Everything devolves through insufficient maintenance – a useful climatic pattern?

Technical debt is a serious issue. It is not yet certain how Wardley maps can be applied to visualize and manage technical debt. It is probably safe to assume someone in the Wardley mapping community will write a seminal article on the topic.

In the meantime, it might be useful to ask if there are sufficient orthodoxies in mapping to help us think about technical debt. In the context of components, Wardley’s set of climatic patterns includes:

Everything evolves through supply and demand competition.

Borrowing somewhat from the second law of thermodynamics, could we introduce a complementary climatic pattern, such as:

Everything devolves through insufficient maintenance.

Is the proposed climatic pattern valid? Does it make sense? Would it help you to think about maintenance and technical debt when mapping?

It would be useful to coalesce around a consensus either way.

Notes

Corrective/Adaptive Maintenance

Vendor upgrades (bug fixes and optimisations) generally eliminate technical debt. However, breaking changes transfer technical debt up the value chain.

Adaptive Maintenance or Redesign

General-purpose technologies (GPTs) often enable various complementary innovations that use the particular technology to make a process even more efficient. However, because GPTs form the centre of a network of complementary technologies, it means that, if the GPT becomes inaccessible for some reason, all the complementary technologies will be negatively impacted.
Helpman, 1998. General Purpose Technologies and Economic Growth.

On this basis, a component can become inaccessible through changes in regulation, obsolescence and/or the availability of (natural) resources.
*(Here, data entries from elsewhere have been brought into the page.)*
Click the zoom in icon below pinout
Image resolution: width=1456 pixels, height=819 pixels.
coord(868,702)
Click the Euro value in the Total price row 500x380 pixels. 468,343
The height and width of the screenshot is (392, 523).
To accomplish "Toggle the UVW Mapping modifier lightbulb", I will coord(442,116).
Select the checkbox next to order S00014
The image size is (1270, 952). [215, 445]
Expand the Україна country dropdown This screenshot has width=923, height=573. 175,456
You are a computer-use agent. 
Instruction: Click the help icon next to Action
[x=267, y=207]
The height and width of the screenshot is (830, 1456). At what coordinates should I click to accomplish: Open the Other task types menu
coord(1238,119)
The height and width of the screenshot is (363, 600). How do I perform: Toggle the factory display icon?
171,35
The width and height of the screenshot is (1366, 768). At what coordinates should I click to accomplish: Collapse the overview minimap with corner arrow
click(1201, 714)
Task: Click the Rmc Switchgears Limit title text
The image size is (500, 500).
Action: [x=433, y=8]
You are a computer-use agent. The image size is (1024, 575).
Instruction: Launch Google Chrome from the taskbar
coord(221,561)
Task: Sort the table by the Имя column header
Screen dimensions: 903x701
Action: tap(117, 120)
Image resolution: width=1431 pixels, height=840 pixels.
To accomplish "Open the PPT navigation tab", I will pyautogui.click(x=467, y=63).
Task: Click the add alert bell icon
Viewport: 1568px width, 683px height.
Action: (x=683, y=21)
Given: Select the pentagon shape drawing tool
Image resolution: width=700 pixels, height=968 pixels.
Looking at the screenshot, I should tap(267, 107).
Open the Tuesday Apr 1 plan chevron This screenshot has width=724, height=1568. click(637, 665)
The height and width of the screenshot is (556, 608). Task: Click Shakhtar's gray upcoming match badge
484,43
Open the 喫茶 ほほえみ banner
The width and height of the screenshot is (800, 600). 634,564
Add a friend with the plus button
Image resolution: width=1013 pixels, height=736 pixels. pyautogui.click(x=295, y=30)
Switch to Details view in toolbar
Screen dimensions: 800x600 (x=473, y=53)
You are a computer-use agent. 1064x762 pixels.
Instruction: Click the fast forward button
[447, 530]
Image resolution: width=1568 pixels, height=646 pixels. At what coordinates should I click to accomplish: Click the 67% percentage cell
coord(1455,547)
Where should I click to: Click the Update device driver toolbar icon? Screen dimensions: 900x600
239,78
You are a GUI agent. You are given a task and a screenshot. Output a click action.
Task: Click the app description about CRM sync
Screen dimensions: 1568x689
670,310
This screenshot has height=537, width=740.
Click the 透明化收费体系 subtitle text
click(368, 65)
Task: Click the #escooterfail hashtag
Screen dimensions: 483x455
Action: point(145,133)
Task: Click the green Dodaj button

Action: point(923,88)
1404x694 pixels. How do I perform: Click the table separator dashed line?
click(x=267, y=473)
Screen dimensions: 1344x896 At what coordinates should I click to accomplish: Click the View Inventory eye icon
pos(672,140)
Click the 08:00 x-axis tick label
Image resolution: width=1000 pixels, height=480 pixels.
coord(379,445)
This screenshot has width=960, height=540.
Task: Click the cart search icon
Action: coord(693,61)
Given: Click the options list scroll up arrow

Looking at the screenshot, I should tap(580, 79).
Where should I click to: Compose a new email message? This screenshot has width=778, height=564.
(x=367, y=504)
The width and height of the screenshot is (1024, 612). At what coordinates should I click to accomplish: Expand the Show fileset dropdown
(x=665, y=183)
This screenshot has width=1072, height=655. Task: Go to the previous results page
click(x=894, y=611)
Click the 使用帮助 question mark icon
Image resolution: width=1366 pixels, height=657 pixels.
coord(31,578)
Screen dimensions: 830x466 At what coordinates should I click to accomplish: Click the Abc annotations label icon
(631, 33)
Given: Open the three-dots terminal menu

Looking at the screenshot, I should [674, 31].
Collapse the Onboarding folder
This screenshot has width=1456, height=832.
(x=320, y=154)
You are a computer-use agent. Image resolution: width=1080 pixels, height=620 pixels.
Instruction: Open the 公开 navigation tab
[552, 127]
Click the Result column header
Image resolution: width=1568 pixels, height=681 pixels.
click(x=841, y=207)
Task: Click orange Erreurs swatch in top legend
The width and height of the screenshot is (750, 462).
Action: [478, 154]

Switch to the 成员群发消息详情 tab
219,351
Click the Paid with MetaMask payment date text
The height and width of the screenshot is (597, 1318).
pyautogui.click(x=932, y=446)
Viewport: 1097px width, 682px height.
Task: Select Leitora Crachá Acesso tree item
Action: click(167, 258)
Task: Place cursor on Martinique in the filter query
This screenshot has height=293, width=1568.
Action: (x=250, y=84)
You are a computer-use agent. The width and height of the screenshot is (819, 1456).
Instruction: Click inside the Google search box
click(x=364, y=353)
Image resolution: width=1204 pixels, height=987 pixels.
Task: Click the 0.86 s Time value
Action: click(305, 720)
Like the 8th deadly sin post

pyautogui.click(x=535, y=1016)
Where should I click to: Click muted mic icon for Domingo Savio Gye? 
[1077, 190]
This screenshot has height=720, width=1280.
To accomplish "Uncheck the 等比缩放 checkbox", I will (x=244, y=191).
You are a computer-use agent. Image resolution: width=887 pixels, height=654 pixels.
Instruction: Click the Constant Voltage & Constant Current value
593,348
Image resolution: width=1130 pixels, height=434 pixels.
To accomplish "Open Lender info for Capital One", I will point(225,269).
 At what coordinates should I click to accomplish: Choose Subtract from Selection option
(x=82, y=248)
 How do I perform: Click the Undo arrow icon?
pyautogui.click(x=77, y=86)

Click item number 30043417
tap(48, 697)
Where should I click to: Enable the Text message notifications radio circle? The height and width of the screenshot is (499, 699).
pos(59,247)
Technical debt is eliminated by replacing or redesigning subcomponents entirely.

References

  1. Backward evolution
  2. Learning climatic patterns
  3. Climatic patterns
  4. Obsolescence Climatic Pattern. Nov 7, 2019
  5. X : How do you show technical debt on a map? Aug 23, 2019
  6. X : How to deal with technical debt? Dec 1, 2018
  7. Wardley Mapping Technical Debt of a System. Nov 30, 2018

I’ve framed/visualized the obsolescence pattern (Red Queen hypothesis) in two additional ways:

One additional way to visualize this is a z axis (height) with a constant slope up towards commodity. Basically, far right x axis being highest, far left being lowest. Evokes our physical intuition that we need to apply constant force to keep something from rolling downhill.

Another way to visualize this is to concieve the canvas underneath the the x-axis to be a treadmill that moves from right to left, but this may be departing too much from what makes a map a map.

Obsolescence rate is different for different activities, so it is difficult to represent this force consistently across different types of activities on a map.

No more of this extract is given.